Yesterday morning Kaiya was a little more clingy than usual. She wanted to be close; she wanted to be held. She did not want me to let her go, to put her down and let her scamper off like most days.
This presented a challenge in making her bottle, one "baby" routine we all still cling to. Every morning, I pour Kaiya a bottle of milk, heat it up, and then often sit with her and read a book.
Having Kaiya in my arms made this task much more of a challenge. With Kaiya supported by one arm, I pulled the milk out of the fridge, got the bottle ready, and started to pour. This proved difficult since we were at the beginning of the milk bag, and well, bottle openings are not particularly big. I spilled the first bit, and realized I needed to re-adjust. My Kaiya-carrying arm was threatening to fall off, so I leaned her up against the counter to ease some of the weight and carry on with the task. She didn't like being placed on the counter and tried to scooch back up, into my arms, whining. I was trying to somehow pour the milk and keep from dropping my daughter at the same time when suddenly, "WHOOSH!" The entire milk container toppled on its side, milk pouring all over the counter and onto the floor. I mildly gasped, keeping my cool for little one's sake.

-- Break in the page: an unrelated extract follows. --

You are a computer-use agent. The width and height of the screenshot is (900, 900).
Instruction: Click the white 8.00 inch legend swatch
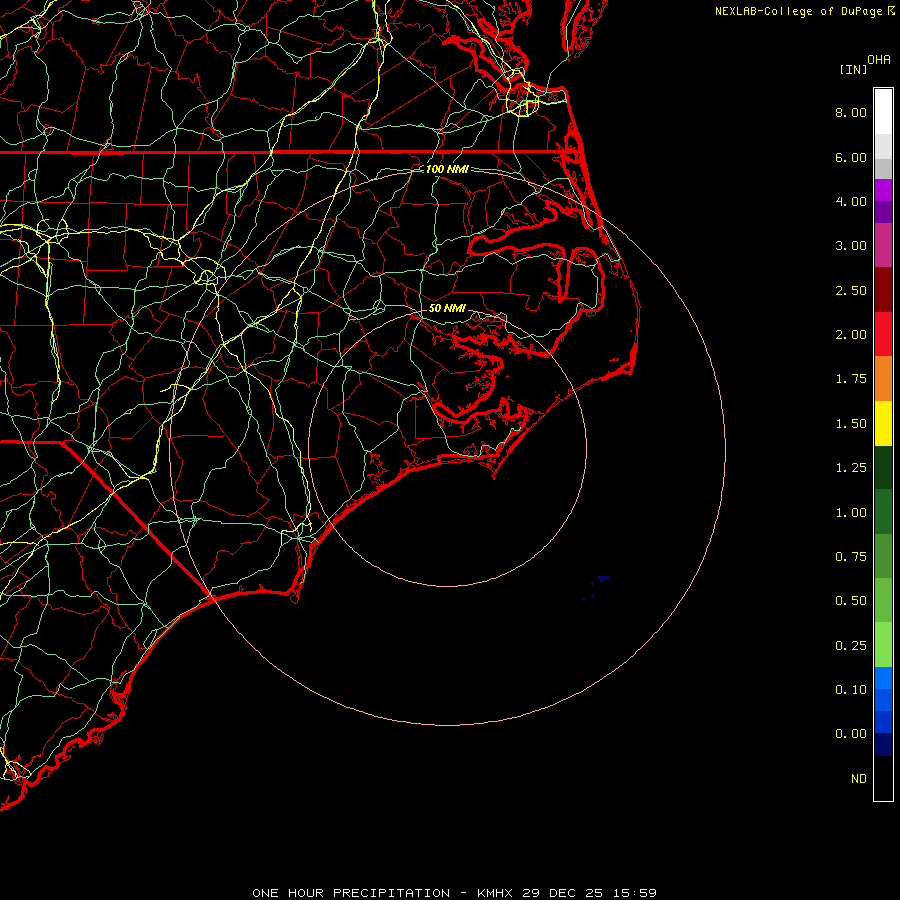point(883,112)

But Kaiya decided the whole ordeal was just too much and started sobbing. And every time she looked at the mess, she started crying harder. Seeing how much the mess distressed her so, I put her down and tried to clean things up as quickly as I could. But the combination of being out of my arms and witnessing the catastrophe of milk was just too much for Kaiya bear. She cried and cried, and I had to abandon my clean-up effort to sit on the floor, pull her into my arms and give her a great big hug.
And there I sat, laughing, as I consoled my child, saying (all together now....) "Oh honey, it's no use crying over spilled milk!"